**GIVEN INSTRUCTION 1**
Write out the records below word for word, starting at the line that contains "Viewport: 786px width, 379px height." and going through the last line of the records, with both ends included. Leave the pictures out.

**SOURCE TEXT**

What are the discourses that influence notions of love, sexuality, intimacy, partnership? What is the role of digital technologies in the ”blurring” of definitions and practices of intimacy? Are ”relationships”in modern societies technologically mediated or technologically created? How are the immanent uncertainties of intimacy navigated, and with what risks are intimate relationships “charged”? How are gendered differences in notions and practices of intimacy changing? How do non-normative forms of intimacy such as same-sex relationships and non-monogamous relationships appear, assert and become publicly legitimate in a familistic society like the Bulgarian one?

These are just some of the questions that we will seek answers to in this thematic issue. Publications can be either purely theoretical or based on empirical research.

Possible subject fields in which we expect manuscripts are:

  • Theoretical approaches to intimacy
  • Public institutions and the regulation of intimacy
  • Digital technologies and intimacy
  • Sexuality and representations of sexuality
  • Violence and abuse in intimate relationships
  • Socio-cultural notions of love and intimacy
  • Generational dynamics in notions of intimacy
  • Gender and social roles in intimate relationships
  • Vulnerabilities and risks in intimate relationships
  • Ethnical and religious differences in intimacy

Deadline for submission of manuscripts: January 10, 2024

Articles formatted according to the magazine’s requirements for authors can be sent to hssfoundation1@gmail.com and to editor-in-chief veronika.s.dimitrova@gmail.com. 

Issue 59 of Critique & Humanism journal:

“Space and Environment

(co-edited by Simeon Kyurkchiev, Bogdana Paskaleva, Maria Martinova and Veronika Dimitrova; expected publication by December 2023)

The coming issue of Critique and Humanism Journal is addressing two concepts that are generally familiar, yet easily fading into the background ‒ space and environment. How to think of that which is around us? When, with the aid of what expert knowledge, through which notions and images do we manage to speak of it? What types of techniques are utilized to make it comprehensible and governable? When does space successfully turn into ‘alien’ or ‘ours’? How do we interact with all around us that we recognize as environment; how do we find its rules, regularities, and frontiers? What practices of representation or mapping, real or symbolic, can we describe? How does space relate to freedom and order?

**DATA RECORDS**

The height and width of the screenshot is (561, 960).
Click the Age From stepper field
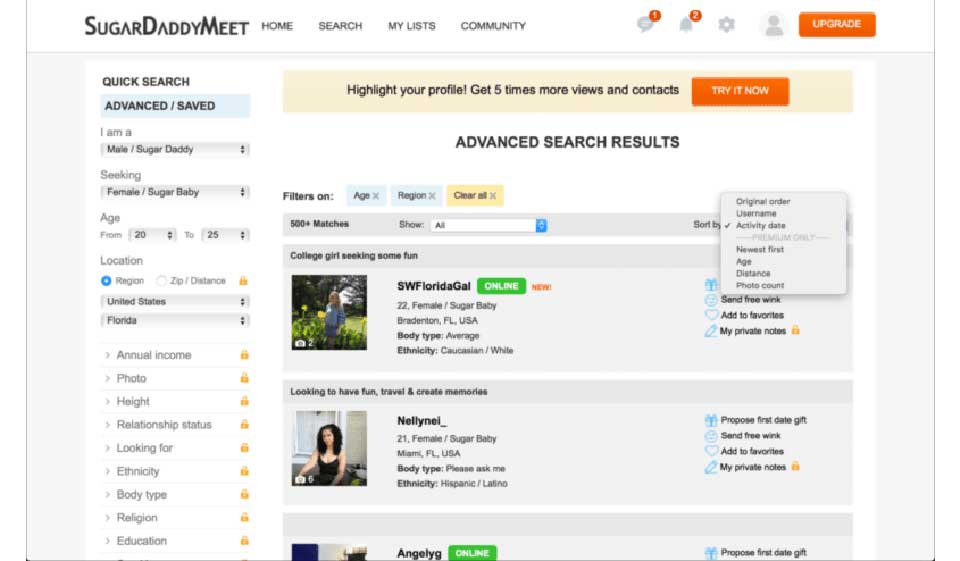click(x=153, y=235)
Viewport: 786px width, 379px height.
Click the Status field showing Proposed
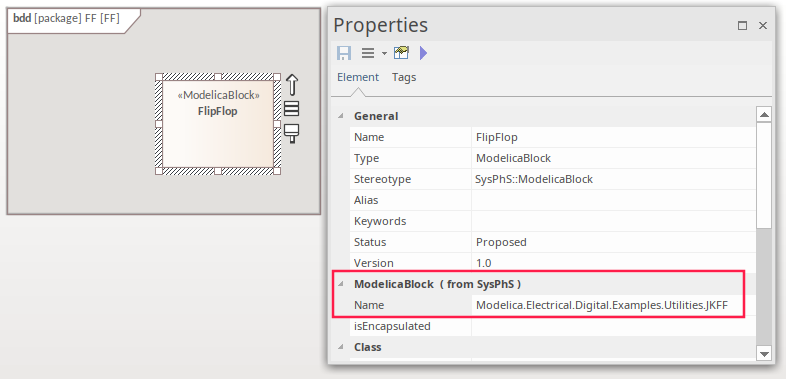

**GIVEN INSTRUCTION 2**
Give again, word for word, the passage in the call for papers on intimacy that begins at the words "Articles formatted according" and stops after "to editor-in-chief veronika.s.dimitrova@gmail.com.".

**PROBLEM SOLUTION 1**
Viewport: 786px width, 379px height.
Click the Status field showing Proposed

**PROBLEM SOLUTION 2**
Articles formatted according to the magazine’s requirements for authors can be sent to hssfoundation1@gmail.com and to editor-in-chief veronika.s.dimitrova@gmail.com.